======== Supplied records ========
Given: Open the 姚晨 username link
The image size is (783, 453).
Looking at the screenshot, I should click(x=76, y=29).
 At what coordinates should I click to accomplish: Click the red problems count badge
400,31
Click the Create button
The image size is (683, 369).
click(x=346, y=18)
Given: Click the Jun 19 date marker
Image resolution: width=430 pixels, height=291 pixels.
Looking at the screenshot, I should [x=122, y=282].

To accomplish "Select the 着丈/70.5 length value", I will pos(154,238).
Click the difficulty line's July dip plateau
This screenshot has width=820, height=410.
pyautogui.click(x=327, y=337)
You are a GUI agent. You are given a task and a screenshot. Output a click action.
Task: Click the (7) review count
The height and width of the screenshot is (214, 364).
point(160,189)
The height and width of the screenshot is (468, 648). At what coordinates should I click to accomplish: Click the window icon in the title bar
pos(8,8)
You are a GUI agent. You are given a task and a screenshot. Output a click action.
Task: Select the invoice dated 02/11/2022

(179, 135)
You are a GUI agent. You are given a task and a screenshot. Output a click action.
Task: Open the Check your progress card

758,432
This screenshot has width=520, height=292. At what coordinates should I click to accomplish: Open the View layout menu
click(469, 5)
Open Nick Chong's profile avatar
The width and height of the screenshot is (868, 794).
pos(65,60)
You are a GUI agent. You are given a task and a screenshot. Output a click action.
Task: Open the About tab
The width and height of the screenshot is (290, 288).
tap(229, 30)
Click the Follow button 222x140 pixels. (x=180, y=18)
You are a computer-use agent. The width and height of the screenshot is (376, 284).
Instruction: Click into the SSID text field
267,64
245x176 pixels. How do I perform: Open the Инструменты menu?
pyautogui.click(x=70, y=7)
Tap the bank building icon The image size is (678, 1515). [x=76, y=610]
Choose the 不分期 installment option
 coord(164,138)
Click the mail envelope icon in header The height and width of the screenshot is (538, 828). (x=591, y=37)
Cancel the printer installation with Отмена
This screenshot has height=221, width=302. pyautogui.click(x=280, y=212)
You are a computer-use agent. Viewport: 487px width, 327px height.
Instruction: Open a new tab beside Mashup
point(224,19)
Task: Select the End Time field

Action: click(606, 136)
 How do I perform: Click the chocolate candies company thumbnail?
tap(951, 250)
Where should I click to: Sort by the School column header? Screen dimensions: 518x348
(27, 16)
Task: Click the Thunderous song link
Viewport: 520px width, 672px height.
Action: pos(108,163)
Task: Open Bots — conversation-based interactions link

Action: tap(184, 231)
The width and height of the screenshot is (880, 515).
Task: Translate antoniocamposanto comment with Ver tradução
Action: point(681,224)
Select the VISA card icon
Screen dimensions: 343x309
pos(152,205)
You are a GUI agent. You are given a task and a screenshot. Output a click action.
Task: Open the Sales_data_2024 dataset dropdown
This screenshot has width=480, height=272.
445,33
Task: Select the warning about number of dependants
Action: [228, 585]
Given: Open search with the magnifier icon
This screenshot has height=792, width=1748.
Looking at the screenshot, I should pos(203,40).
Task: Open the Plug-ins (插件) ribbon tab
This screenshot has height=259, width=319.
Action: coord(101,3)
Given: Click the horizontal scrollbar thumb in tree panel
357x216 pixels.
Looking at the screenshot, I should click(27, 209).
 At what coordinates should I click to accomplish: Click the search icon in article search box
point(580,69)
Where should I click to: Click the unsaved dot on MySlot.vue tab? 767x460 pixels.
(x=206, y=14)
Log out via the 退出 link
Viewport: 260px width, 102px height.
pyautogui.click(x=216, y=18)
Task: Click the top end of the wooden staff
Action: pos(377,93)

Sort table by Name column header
========
__Aim of the exercise__:
The response should consist of all the entries, reproduced word for word.

__Answer section__:
Given: Open the 姚晨 username link
The image size is (783, 453).
Looking at the screenshot, I should click(x=76, y=29).
 At what coordinates should I click to accomplish: Click the red problems count badge
400,31
Click the Create button
The image size is (683, 369).
click(x=346, y=18)
Given: Click the Jun 19 date marker
Image resolution: width=430 pixels, height=291 pixels.
Looking at the screenshot, I should [x=122, y=282].

To accomplish "Select the 着丈/70.5 length value", I will pos(154,238).
Click the difficulty line's July dip plateau
This screenshot has width=820, height=410.
pyautogui.click(x=327, y=337)
You are a GUI agent. You are given a task and a screenshot. Output a click action.
Task: Click the (7) review count
The height and width of the screenshot is (214, 364).
point(160,189)
The height and width of the screenshot is (468, 648). At what coordinates should I click to accomplish: Click the window icon in the title bar
pos(8,8)
You are a GUI agent. You are given a task and a screenshot. Output a click action.
Task: Select the invoice dated 02/11/2022

(179, 135)
You are a GUI agent. You are given a task and a screenshot. Output a click action.
Task: Open the Check your progress card

758,432
This screenshot has width=520, height=292. At what coordinates should I click to accomplish: Open the View layout menu
click(469, 5)
Open Nick Chong's profile avatar
The width and height of the screenshot is (868, 794).
pos(65,60)
You are a GUI agent. You are given a task and a screenshot. Output a click action.
Task: Open the About tab
The width and height of the screenshot is (290, 288).
tap(229, 30)
Click the Follow button 222x140 pixels. (x=180, y=18)
You are a computer-use agent. The width and height of the screenshot is (376, 284).
Instruction: Click into the SSID text field
267,64
245x176 pixels. How do I perform: Open the Инструменты menu?
pyautogui.click(x=70, y=7)
Tap the bank building icon The image size is (678, 1515). [x=76, y=610]
Choose the 不分期 installment option
 coord(164,138)
Click the mail envelope icon in header The height and width of the screenshot is (538, 828). (x=591, y=37)
Cancel the printer installation with Отмена
This screenshot has height=221, width=302. pyautogui.click(x=280, y=212)
You are a computer-use agent. Viewport: 487px width, 327px height.
Instruction: Open a new tab beside Mashup
point(224,19)
Task: Select the End Time field

Action: click(606, 136)
 How do I perform: Click the chocolate candies company thumbnail?
tap(951, 250)
Where should I click to: Sort by the School column header? Screen dimensions: 518x348
(27, 16)
Task: Click the Thunderous song link
Viewport: 520px width, 672px height.
Action: pos(108,163)
Task: Open Bots — conversation-based interactions link

Action: tap(184, 231)
The width and height of the screenshot is (880, 515).
Task: Translate antoniocamposanto comment with Ver tradução
Action: point(681,224)
Select the VISA card icon
Screen dimensions: 343x309
pos(152,205)
You are a GUI agent. You are given a task and a screenshot. Output a click action.
Task: Open the Sales_data_2024 dataset dropdown
This screenshot has width=480, height=272.
445,33
Task: Select the warning about number of dependants
Action: [228, 585]
Given: Open search with the magnifier icon
This screenshot has height=792, width=1748.
Looking at the screenshot, I should pos(203,40).
Task: Open the Plug-ins (插件) ribbon tab
This screenshot has height=259, width=319.
Action: coord(101,3)
Given: Click the horizontal scrollbar thumb in tree panel
357x216 pixels.
Looking at the screenshot, I should click(27, 209).
 At what coordinates should I click to accomplish: Click the search icon in article search box
point(580,69)
Where should I click to: Click the unsaved dot on MySlot.vue tab? 767x460 pixels.
(x=206, y=14)
Log out via the 退出 link
Viewport: 260px width, 102px height.
pyautogui.click(x=216, y=18)
Task: Click the top end of the wooden staff
Action: pos(377,93)

Sort table by Name column header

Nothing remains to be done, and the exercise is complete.